Trump, in the final days of his presidency, goes full King Lear
Editor’s note: Richard Bammer’s column can be found at our web site, and in Wednesday’s print edition.
As President Donald Trump behaves ever more erratically in the waning weeks of his term, Republicans and Democrats alike wonder: What’s he thinking?
To all those who would divine in the president’s floundering a grand strategy, or even a small one, let me offer some caution: If you go rummaging around in Trump’s brain right now, you’re going to emerge empty-handed.
He labeled it a “disgrace” — the covid-relief package his treasury secretary negotiated, in part because it was paired with spending items that Trump himself had proposed. After threatening the nation with a government shutdown, he signed the bill anyway.
He vetoed a crucial $741 billion defense bill that provides funding for military programs and gives the troops a pay raise — because of a personal beef he’s having with Twitter and Facebook and because he wants to keep the names of Confederate generals on military bases. Late last month, Congress overrode the veto by an overwhelming 322 to 87.
He pardoned lawbreaking cronies and, according to President- elect Joe Biden, the “political leadership” of Trump’s team has blocked the incoming administration from learning about foreign threats, a vulnerability “our adversaries may try to exploit.”
Trump continues his quixotic and lonely bid to overturn the results of the election he lost. He’s now lashing out at Republican leaders who have finally opted to follow the constitutional order rather than continuing to indulge his clownish attempt at a coup.
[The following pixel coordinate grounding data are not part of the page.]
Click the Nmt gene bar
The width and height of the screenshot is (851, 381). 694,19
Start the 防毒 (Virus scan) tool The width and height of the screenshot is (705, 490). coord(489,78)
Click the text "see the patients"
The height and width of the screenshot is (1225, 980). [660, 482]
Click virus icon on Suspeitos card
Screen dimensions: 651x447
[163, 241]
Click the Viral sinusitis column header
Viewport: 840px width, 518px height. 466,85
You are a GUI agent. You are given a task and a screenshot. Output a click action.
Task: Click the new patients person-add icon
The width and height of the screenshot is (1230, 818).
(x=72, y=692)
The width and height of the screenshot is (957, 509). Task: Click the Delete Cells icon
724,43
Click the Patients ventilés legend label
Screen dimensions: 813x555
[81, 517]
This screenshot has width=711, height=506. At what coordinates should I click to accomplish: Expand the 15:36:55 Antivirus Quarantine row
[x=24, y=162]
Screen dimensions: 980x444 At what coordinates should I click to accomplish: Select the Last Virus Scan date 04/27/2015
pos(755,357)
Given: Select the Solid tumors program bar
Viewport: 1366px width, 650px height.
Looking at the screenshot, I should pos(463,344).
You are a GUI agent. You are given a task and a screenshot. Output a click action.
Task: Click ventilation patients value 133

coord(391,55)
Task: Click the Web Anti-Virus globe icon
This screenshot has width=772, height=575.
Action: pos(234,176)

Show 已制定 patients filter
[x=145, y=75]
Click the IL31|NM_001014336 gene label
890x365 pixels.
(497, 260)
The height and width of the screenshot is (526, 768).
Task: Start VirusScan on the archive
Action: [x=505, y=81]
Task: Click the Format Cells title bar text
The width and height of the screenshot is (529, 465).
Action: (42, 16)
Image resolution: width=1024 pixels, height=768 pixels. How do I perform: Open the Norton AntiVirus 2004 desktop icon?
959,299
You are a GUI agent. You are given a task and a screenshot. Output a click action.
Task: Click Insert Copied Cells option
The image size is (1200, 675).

Even the Murdoch-owned New York Post, which endorsed Trump and ran with Hunter Biden allegations that other outlets could not substantiate, questioned the madness. An editorial in Monday’s edition urged Trump to stop “cheering for an undemocratic coup” and avoid being the “King Lear of Mar-aLago, ranting about the corruption of the world.”
The widely read morning tip sheet, Politico Playbook, marveled over the “bizarre, embarrassing episode for the president” in which he unsuccessfully threatened the covid-relief bill with “no discernible strategy” to make good on his bellicose statements. “He folded, and got nothing besides a few days of attention and chaos,” it concluded.
Ah, but that is exactly what he wanted. Attention is his lifeblood, and chaos its delivery vehicle. There is no strategy or policy.
Arguably, there never was. But in these final days, we see a defeated president abandoning all things — national security, democratic elections and any pretense of handling the duties of the presidency — as he does anything and everything to keep the spotlight on himself.
In tribute to this late-stage Trumpian lunacy, I’m writing these words wearing my backordered T-shirt that just arrived from Four Seasons Total Landscaping in Philadelphia, with the slogan “Make America Rake Again.” (My wife has the other version: “Lawn & Order.”) After the Trump campaign chose this location (near a porn shop and crematorium) for an election-challenge news conference, millions have posed the same question: Why?
New York magazine’s Olivia Nuzzi last week gave us the definitive 5,000-word account. And Nuzzi concludes, more or less, that there was no good explanation. “As one Philadelphia Republican official told me: ‘Duuuuuude! ... It’s the height of idiocy!’” she writes. “It was probably always that simple.”